To my surprise, running has become something I love to do… yes, weird right? I love the coolness and quiet in the mornings, and I like that there’s not a ton of people out yet. I like getting to see the sunrise (if I can make it out early enough!) I also really love getting to listen to my music and kind of zone out to the beat while I run. If I couldn’t listen to music, I don’t think I would run – that’s a huge part of the reason I enjoy it so much.
I made a “Running” playlist on my phone which includes, among other things, some 80’s music, Backstreet Boys, and the Pirates of the Caribbean soundtrack. (I have the weirdest collection of music on my phone!) If I’m wanting to test my speed and do some sprinting, I listen to music from the Lion King – specifically the part where the wildebeests are chasing Simba in the gorge, and I pretend that I’m running away from something chasing me… hey, it works!
So if you’re a person, like I was, that wants to start working out but just hasn’t found the motivation yet, maybe some of this will be helpful for you. I’ll summarize my tips below:
Find something that you will potentially look forward to doing, even if you don’t like it at first. If you can make working out enjoyable, you’ll be a lot more likely to do it. Try different things until you find something you like. Maybe it’s the time of day that makes it more or less enjoyable – find out what works best for you.

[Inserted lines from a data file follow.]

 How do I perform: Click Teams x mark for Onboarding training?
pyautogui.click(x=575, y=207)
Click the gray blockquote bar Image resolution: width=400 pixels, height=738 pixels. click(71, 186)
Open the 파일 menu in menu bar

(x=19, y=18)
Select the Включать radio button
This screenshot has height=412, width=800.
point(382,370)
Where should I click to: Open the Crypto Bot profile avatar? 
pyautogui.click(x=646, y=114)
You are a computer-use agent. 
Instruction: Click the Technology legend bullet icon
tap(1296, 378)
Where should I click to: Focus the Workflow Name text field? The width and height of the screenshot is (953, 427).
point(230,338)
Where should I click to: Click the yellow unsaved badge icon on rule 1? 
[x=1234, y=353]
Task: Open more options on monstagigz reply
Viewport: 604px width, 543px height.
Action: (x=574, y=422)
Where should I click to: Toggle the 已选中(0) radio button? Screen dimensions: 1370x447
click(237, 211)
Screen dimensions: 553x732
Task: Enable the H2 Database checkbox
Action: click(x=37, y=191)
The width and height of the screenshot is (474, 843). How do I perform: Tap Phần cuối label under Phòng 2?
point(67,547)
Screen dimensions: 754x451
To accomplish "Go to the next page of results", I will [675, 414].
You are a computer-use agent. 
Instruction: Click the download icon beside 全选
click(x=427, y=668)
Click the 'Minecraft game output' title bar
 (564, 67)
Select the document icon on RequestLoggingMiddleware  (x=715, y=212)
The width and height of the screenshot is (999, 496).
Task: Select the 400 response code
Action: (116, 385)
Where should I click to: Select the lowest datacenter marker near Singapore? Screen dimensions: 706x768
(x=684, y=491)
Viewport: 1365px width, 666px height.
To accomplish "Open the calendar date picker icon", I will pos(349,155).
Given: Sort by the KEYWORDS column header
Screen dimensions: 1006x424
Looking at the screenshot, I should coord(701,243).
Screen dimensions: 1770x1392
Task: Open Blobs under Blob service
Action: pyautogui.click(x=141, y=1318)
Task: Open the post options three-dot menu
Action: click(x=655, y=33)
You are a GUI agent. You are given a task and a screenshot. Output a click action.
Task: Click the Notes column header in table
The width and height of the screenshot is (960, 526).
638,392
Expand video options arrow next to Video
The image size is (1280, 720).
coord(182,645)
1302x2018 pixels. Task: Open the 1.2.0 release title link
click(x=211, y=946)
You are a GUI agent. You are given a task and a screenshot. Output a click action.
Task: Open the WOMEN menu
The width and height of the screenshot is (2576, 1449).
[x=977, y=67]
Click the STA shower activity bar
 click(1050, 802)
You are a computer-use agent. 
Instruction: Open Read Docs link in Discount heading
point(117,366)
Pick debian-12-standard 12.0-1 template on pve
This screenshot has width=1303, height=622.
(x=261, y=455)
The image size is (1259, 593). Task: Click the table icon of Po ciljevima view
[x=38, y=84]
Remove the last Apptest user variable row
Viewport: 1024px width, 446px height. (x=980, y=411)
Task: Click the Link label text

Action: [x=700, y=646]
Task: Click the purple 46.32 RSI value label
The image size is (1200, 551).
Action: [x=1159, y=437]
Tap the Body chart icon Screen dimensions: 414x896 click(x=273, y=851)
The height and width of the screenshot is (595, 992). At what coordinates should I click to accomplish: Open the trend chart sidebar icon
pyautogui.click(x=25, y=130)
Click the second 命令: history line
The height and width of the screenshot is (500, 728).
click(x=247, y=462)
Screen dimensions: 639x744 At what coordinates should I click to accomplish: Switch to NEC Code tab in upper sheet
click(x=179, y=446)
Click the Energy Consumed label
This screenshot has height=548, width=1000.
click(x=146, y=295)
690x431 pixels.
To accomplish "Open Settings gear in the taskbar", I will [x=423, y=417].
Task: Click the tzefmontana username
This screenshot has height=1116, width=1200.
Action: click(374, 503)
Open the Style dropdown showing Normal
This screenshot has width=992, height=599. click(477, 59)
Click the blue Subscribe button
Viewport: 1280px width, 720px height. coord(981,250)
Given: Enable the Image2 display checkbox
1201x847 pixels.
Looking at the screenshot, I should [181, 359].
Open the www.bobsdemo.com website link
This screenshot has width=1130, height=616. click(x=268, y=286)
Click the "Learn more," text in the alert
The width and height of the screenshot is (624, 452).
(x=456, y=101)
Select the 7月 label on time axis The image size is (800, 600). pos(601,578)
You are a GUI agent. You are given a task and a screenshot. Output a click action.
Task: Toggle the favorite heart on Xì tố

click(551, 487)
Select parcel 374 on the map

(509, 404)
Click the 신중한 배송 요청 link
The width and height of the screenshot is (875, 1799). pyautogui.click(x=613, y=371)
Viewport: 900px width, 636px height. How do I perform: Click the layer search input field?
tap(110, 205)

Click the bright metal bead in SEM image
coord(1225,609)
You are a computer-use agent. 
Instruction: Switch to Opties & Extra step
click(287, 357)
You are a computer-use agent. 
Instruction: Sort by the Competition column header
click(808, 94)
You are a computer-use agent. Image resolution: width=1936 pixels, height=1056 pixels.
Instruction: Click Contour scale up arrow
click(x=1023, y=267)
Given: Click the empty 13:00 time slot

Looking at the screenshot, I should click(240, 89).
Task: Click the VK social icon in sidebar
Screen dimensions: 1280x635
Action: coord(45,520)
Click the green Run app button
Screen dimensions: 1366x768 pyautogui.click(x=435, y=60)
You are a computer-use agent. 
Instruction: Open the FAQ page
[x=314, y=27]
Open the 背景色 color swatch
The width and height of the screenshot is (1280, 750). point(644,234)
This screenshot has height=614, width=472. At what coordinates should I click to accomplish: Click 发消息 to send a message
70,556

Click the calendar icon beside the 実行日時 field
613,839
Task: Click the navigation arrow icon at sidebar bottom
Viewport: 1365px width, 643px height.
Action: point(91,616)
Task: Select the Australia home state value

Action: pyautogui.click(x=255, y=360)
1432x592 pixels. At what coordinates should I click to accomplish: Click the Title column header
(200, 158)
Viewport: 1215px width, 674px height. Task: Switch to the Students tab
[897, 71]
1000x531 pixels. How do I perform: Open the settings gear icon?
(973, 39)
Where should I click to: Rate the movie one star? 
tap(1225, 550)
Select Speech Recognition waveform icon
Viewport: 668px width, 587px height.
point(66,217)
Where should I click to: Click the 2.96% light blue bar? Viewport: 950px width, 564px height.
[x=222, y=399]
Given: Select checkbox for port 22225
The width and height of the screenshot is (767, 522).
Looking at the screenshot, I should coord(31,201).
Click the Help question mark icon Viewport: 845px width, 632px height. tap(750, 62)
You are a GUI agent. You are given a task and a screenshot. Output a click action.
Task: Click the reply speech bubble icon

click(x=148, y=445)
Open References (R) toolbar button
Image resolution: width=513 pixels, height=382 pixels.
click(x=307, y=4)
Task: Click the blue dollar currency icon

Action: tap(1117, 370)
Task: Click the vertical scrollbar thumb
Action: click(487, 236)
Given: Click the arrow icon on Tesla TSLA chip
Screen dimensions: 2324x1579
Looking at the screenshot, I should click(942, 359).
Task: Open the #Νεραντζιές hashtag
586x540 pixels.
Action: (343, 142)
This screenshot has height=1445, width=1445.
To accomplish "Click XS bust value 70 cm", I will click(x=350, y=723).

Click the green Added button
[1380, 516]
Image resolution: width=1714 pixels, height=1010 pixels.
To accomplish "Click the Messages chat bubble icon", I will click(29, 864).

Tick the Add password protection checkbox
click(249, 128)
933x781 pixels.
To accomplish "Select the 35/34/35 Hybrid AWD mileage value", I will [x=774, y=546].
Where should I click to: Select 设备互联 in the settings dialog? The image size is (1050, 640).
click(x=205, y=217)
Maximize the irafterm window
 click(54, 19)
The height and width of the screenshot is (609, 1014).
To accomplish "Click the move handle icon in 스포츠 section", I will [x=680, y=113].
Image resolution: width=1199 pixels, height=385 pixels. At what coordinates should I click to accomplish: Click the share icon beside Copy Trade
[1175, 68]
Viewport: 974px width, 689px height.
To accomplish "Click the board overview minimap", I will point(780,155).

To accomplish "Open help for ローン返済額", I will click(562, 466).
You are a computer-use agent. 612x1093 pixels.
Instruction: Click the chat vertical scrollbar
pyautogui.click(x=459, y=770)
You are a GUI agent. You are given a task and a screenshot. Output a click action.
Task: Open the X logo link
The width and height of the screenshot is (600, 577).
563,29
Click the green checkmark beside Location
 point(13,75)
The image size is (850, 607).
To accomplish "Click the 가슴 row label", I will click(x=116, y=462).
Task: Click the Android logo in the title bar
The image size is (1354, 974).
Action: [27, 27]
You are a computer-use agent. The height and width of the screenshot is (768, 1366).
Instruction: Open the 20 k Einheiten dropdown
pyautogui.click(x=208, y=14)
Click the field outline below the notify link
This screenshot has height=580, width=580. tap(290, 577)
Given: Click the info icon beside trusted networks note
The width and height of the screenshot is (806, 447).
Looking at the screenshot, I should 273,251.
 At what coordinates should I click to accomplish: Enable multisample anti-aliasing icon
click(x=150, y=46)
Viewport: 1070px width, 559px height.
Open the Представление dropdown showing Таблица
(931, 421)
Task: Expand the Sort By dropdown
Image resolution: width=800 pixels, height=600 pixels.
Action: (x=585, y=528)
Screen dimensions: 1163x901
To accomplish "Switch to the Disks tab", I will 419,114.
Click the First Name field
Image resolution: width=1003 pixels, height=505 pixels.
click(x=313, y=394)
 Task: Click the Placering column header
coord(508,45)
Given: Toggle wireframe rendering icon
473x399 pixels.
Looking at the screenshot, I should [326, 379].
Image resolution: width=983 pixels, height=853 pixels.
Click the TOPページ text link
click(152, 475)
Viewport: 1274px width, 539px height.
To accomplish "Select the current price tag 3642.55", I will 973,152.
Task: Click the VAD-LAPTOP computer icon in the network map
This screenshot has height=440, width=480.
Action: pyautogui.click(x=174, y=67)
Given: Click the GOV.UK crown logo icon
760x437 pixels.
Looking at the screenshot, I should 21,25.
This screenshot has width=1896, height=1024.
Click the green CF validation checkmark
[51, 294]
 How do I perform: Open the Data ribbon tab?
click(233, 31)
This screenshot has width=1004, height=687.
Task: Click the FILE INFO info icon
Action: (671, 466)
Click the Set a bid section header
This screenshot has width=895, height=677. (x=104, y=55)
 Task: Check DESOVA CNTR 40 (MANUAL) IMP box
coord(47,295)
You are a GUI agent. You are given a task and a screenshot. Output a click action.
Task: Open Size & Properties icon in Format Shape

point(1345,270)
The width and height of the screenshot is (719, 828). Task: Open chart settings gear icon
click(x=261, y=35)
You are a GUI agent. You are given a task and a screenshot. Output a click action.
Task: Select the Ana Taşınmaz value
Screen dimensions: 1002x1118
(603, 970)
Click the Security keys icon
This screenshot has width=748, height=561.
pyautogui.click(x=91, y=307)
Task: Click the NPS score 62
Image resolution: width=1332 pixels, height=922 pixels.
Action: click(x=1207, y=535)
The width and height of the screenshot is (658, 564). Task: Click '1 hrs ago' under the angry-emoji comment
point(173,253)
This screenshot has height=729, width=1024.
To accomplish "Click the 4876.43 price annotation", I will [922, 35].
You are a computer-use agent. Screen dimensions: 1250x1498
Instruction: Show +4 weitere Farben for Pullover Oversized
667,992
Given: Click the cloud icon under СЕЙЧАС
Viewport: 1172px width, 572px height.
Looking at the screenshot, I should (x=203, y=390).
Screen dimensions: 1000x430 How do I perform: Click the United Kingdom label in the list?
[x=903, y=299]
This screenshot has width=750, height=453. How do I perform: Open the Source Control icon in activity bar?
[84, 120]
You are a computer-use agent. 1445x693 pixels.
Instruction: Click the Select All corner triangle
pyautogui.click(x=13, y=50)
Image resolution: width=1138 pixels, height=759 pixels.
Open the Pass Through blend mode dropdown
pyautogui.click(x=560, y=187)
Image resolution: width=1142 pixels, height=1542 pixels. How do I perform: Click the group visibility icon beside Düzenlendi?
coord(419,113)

Buy yourself a cute pair of running shoes or workout outfit! When I knew that I had picked running as my thing, I decided to get myself a nice, new pair of running shoes. It might sound silly, but I was more motivated to go running when I could wear my new shoes!
Tell yourself working out is just something you do now. Change your mindset. You’re not working out to hit a goal – you’re working out because that’s what you do every Tuesday at 6:30 (or whenever).
Make yourself an awesome music playlist. This really does make a difference for me – I look forward to getting time to listen to music for a 30 minute stretch. (And music that does not include “Old McDonald” or “Let it Go” – top choices from my two-year-old!)
Don’t set a specific goal or look for results. Don’t worry about the number on the scale, or how much your time improved (or didn’t). Keep track of that if you want, but don’t make it a big deal.
Persevere through any problems – don’t give up! I started out slow, and I still ran into issues as my body got used to running regularly. After a few weeks, I got bad hip pain, enough that I had to take a break for about a week. I realized that I needed to do certain stretches and exercises to help build the right muscles to support my posture during my runs. Another time I really hurt my shoulder/neck muscle, so much that I had to go to the doctor and get prescription pain killers and muscle relaxers. Again, I realized it was a posture thing while I ran. All of this was a bit discouraging and made me wonder if my body just wasn’t built for running, but so far I’m adjusting and working through the problems as they come.
*By the way – “persevere” does not mean keep running through the pain. You don’t want to seriously injure yourself – take breaks or tone it down if you need to, just don’t quit!
Don’t believe the lie that you “don’t have time” – make time! This is a hard one. I constantly told myself this before I started working out – “I don’t have time!” I had plenty of good excuses: I have a baby, I work full-time, I have grad homework, etc… Now that I’ve found a rhythm that works for me, I see that I do indeed have time, I just had to make it a priority. Just like I wouldn’t stop brushing my teeth or taking showers because I “don’t have time,” exercising gets treated the same way. Maybe you will have to sacrifice time somewhere else – I think for a lot of us if we start looking, we will find pockets of time that make working out possible. Even if you only have 10 minutes, it’s a start!